··· Data section

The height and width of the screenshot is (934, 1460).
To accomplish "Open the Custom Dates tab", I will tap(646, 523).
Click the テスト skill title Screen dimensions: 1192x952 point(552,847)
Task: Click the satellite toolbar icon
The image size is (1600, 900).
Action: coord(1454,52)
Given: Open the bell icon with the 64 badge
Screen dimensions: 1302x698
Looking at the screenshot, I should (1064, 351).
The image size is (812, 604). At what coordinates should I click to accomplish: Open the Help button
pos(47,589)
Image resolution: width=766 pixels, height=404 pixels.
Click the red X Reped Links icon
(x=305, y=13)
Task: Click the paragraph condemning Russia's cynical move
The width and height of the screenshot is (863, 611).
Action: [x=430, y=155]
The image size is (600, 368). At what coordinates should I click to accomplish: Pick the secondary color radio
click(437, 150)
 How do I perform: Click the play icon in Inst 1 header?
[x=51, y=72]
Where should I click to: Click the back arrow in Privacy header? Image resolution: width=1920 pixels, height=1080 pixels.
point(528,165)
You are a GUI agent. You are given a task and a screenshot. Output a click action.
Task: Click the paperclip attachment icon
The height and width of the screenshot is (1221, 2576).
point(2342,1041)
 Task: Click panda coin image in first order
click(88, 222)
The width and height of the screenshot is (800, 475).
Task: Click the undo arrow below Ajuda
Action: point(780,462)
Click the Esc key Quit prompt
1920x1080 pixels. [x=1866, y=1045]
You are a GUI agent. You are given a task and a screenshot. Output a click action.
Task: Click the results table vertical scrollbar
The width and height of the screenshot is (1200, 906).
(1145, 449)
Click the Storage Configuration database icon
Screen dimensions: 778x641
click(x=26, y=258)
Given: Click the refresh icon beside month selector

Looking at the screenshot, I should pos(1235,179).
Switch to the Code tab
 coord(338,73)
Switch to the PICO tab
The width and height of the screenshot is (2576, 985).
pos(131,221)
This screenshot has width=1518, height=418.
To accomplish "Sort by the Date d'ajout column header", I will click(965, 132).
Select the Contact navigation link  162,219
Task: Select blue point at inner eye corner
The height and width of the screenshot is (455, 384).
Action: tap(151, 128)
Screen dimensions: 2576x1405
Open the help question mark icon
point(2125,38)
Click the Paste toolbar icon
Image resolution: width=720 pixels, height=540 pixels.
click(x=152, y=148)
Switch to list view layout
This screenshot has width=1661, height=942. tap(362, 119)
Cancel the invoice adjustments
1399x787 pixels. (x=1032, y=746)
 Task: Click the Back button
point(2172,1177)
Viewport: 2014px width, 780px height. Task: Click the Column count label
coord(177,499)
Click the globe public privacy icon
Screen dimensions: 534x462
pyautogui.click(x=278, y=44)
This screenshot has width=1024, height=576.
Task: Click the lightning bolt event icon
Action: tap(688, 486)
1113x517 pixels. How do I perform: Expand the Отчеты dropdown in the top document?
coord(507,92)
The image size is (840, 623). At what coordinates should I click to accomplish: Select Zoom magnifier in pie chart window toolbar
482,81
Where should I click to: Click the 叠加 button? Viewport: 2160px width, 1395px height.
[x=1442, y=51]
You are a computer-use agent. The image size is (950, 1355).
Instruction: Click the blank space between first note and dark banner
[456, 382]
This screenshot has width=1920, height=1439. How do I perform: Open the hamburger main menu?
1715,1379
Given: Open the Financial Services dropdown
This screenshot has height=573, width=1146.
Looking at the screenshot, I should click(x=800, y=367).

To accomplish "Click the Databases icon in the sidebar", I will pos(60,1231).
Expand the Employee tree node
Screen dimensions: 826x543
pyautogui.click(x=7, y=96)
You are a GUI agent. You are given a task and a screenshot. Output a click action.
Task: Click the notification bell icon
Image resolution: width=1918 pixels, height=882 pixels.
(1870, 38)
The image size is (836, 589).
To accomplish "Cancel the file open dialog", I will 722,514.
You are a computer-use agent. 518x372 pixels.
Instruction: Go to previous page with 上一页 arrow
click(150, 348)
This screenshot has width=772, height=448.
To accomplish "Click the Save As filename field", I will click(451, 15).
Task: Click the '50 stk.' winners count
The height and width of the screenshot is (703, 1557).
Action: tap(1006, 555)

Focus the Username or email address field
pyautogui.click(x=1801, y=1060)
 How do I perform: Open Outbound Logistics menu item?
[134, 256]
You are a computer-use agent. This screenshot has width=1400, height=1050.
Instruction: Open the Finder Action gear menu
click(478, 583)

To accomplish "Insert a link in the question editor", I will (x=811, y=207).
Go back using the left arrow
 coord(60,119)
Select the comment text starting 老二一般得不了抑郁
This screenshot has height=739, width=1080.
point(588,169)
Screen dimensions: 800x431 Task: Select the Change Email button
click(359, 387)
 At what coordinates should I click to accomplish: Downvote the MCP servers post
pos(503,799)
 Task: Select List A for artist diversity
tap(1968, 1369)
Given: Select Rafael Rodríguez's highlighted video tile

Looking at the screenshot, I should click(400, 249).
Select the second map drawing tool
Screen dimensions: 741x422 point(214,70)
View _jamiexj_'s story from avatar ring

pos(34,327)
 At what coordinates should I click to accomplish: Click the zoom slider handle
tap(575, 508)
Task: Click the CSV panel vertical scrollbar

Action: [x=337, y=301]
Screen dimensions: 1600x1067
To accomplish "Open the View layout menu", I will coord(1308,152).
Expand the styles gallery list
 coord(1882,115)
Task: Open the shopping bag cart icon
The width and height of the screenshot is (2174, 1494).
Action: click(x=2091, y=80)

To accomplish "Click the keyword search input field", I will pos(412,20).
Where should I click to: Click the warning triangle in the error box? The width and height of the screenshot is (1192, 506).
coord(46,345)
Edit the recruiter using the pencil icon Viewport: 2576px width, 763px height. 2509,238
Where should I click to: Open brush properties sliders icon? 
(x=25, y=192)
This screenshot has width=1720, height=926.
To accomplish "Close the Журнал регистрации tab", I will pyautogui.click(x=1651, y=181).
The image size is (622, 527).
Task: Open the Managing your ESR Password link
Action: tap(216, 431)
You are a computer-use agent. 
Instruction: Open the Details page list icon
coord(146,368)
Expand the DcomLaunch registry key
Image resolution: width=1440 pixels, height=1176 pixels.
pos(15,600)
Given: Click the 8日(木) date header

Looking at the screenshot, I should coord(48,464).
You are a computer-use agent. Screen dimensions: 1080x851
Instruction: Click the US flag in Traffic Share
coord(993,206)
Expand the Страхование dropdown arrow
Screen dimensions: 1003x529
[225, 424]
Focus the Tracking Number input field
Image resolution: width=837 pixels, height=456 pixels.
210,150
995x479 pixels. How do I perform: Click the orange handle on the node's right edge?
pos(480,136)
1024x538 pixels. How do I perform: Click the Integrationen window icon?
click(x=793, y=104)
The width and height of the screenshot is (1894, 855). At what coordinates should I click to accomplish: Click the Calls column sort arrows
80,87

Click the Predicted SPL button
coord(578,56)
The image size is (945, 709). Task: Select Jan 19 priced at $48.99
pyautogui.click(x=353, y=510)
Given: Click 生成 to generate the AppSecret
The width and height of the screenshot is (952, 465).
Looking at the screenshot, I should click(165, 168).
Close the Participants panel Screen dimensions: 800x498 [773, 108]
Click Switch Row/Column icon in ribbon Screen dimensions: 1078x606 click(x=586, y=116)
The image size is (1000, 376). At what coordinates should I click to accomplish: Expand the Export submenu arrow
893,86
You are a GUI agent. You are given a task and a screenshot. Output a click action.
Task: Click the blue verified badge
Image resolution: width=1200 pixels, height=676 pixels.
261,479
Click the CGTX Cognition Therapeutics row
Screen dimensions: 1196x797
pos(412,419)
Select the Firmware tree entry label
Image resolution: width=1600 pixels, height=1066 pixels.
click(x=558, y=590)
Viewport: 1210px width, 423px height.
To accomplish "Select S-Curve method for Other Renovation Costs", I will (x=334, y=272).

······

### Goal
In all the records, change "GUI agent" to "screen assistant" and leave everything else unchanged.

### The completed task
The height and width of the screenshot is (934, 1460).
To accomplish "Open the Custom Dates tab", I will tap(646, 523).
Click the テスト skill title Screen dimensions: 1192x952 point(552,847)
Task: Click the satellite toolbar icon
The image size is (1600, 900).
Action: coord(1454,52)
Given: Open the bell icon with the 64 badge
Screen dimensions: 1302x698
Looking at the screenshot, I should (1064, 351).
The image size is (812, 604). At what coordinates should I click to accomplish: Open the Help button
pos(47,589)
Image resolution: width=766 pixels, height=404 pixels.
Click the red X Reped Links icon
(x=305, y=13)
Task: Click the paragraph condemning Russia's cynical move
The width and height of the screenshot is (863, 611).
Action: [x=430, y=155]
The image size is (600, 368). At what coordinates should I click to accomplish: Pick the secondary color radio
click(437, 150)
 How do I perform: Click the play icon in Inst 1 header?
[x=51, y=72]
Where should I click to: Click the back arrow in Privacy header? Image resolution: width=1920 pixels, height=1080 pixels.
point(528,165)
You are a screen assistant. You are given a task and a screenshot. Output a click action.
Task: Click the paperclip attachment icon
The height and width of the screenshot is (1221, 2576).
point(2342,1041)
 Task: Click panda coin image in first order
click(88, 222)
The width and height of the screenshot is (800, 475).
Task: Click the undo arrow below Ajuda
Action: point(780,462)
Click the Esc key Quit prompt
1920x1080 pixels. [x=1866, y=1045]
You are a screen assistant. You are given a task and a screenshot. Output a click action.
Task: Click the results table vertical scrollbar
The width and height of the screenshot is (1200, 906).
(1145, 449)
Click the Storage Configuration database icon
Screen dimensions: 778x641
click(x=26, y=258)
Given: Click the refresh icon beside month selector

Looking at the screenshot, I should pos(1235,179).
Switch to the Code tab
 coord(338,73)
Switch to the PICO tab
The width and height of the screenshot is (2576, 985).
pos(131,221)
This screenshot has width=1518, height=418.
To accomplish "Sort by the Date d'ajout column header", I will click(965, 132).
Select the Contact navigation link  162,219
Task: Select blue point at inner eye corner
The height and width of the screenshot is (455, 384).
Action: tap(151, 128)
Screen dimensions: 2576x1405
Open the help question mark icon
point(2125,38)
Click the Paste toolbar icon
Image resolution: width=720 pixels, height=540 pixels.
click(x=152, y=148)
Switch to list view layout
This screenshot has width=1661, height=942. tap(362, 119)
Cancel the invoice adjustments
1399x787 pixels. (x=1032, y=746)
 Task: Click the Back button
point(2172,1177)
Viewport: 2014px width, 780px height. Task: Click the Column count label
coord(177,499)
Click the globe public privacy icon
Screen dimensions: 534x462
pyautogui.click(x=278, y=44)
This screenshot has width=1024, height=576.
Task: Click the lightning bolt event icon
Action: tap(688, 486)
1113x517 pixels. How do I perform: Expand the Отчеты dropdown in the top document?
coord(507,92)
The image size is (840, 623). At what coordinates should I click to accomplish: Select Zoom magnifier in pie chart window toolbar
482,81
Where should I click to: Click the 叠加 button? Viewport: 2160px width, 1395px height.
[x=1442, y=51]
You are a computer-use agent. The image size is (950, 1355).
Instruction: Click the blank space between first note and dark banner
[456, 382]
This screenshot has width=1920, height=1439. How do I perform: Open the hamburger main menu?
1715,1379
Given: Open the Financial Services dropdown
This screenshot has height=573, width=1146.
Looking at the screenshot, I should click(x=800, y=367).

To accomplish "Click the Databases icon in the sidebar", I will pos(60,1231).
Expand the Employee tree node
Screen dimensions: 826x543
pyautogui.click(x=7, y=96)
You are a screen assistant. You are given a task and a screenshot. Output a click action.
Task: Click the notification bell icon
Image resolution: width=1918 pixels, height=882 pixels.
(1870, 38)
The image size is (836, 589).
To accomplish "Cancel the file open dialog", I will 722,514.
You are a computer-use agent. 518x372 pixels.
Instruction: Go to previous page with 上一页 arrow
click(150, 348)
This screenshot has width=772, height=448.
To accomplish "Click the Save As filename field", I will click(451, 15).
Task: Click the '50 stk.' winners count
The height and width of the screenshot is (703, 1557).
Action: tap(1006, 555)

Focus the Username or email address field
pyautogui.click(x=1801, y=1060)
 How do I perform: Open Outbound Logistics menu item?
[134, 256]
You are a computer-use agent. This screenshot has width=1400, height=1050.
Instruction: Open the Finder Action gear menu
click(478, 583)

To accomplish "Insert a link in the question editor", I will (x=811, y=207).
Go back using the left arrow
 coord(60,119)
Select the comment text starting 老二一般得不了抑郁
This screenshot has height=739, width=1080.
point(588,169)
Screen dimensions: 800x431 Task: Select the Change Email button
click(359, 387)
 At what coordinates should I click to accomplish: Downvote the MCP servers post
pos(503,799)
 Task: Select List A for artist diversity
tap(1968, 1369)
Given: Select Rafael Rodríguez's highlighted video tile

Looking at the screenshot, I should click(400, 249).
Select the second map drawing tool
Screen dimensions: 741x422 point(214,70)
View _jamiexj_'s story from avatar ring

pos(34,327)
 At what coordinates should I click to accomplish: Click the zoom slider handle
tap(575, 508)
Task: Click the CSV panel vertical scrollbar

Action: [x=337, y=301]
Screen dimensions: 1600x1067
To accomplish "Open the View layout menu", I will coord(1308,152).
Expand the styles gallery list
 coord(1882,115)
Task: Open the shopping bag cart icon
The width and height of the screenshot is (2174, 1494).
Action: click(x=2091, y=80)

To accomplish "Click the keyword search input field", I will pos(412,20).
Where should I click to: Click the warning triangle in the error box? The width and height of the screenshot is (1192, 506).
coord(46,345)
Edit the recruiter using the pencil icon Viewport: 2576px width, 763px height. 2509,238
Where should I click to: Open brush properties sliders icon? 
(x=25, y=192)
This screenshot has width=1720, height=926.
To accomplish "Close the Журнал регистрации tab", I will pyautogui.click(x=1651, y=181).
The image size is (622, 527).
Task: Open the Managing your ESR Password link
Action: tap(216, 431)
You are a computer-use agent. 
Instruction: Open the Details page list icon
coord(146,368)
Expand the DcomLaunch registry key
Image resolution: width=1440 pixels, height=1176 pixels.
pos(15,600)
Given: Click the 8日(木) date header

Looking at the screenshot, I should coord(48,464).
You are a computer-use agent. Screen dimensions: 1080x851
Instruction: Click the US flag in Traffic Share
coord(993,206)
Expand the Страхование dropdown arrow
Screen dimensions: 1003x529
[225, 424]
Focus the Tracking Number input field
Image resolution: width=837 pixels, height=456 pixels.
210,150
995x479 pixels. How do I perform: Click the orange handle on the node's right edge?
pos(480,136)
1024x538 pixels. How do I perform: Click the Integrationen window icon?
click(x=793, y=104)
The width and height of the screenshot is (1894, 855). At what coordinates should I click to accomplish: Click the Calls column sort arrows
80,87

Click the Predicted SPL button
coord(578,56)
The image size is (945, 709). Task: Select Jan 19 priced at $48.99
pyautogui.click(x=353, y=510)
Given: Click 生成 to generate the AppSecret
The width and height of the screenshot is (952, 465).
Looking at the screenshot, I should click(165, 168).
Close the Participants panel Screen dimensions: 800x498 [773, 108]
Click Switch Row/Column icon in ribbon Screen dimensions: 1078x606 click(x=586, y=116)
The image size is (1000, 376). At what coordinates should I click to accomplish: Expand the Export submenu arrow
893,86
You are a screen assistant. You are given a task and a screenshot. Output a click action.
Task: Click the blue verified badge
Image resolution: width=1200 pixels, height=676 pixels.
261,479
Click the CGTX Cognition Therapeutics row
Screen dimensions: 1196x797
pos(412,419)
Select the Firmware tree entry label
Image resolution: width=1600 pixels, height=1066 pixels.
click(x=558, y=590)
Viewport: 1210px width, 423px height.
To accomplish "Select S-Curve method for Other Renovation Costs", I will (x=334, y=272).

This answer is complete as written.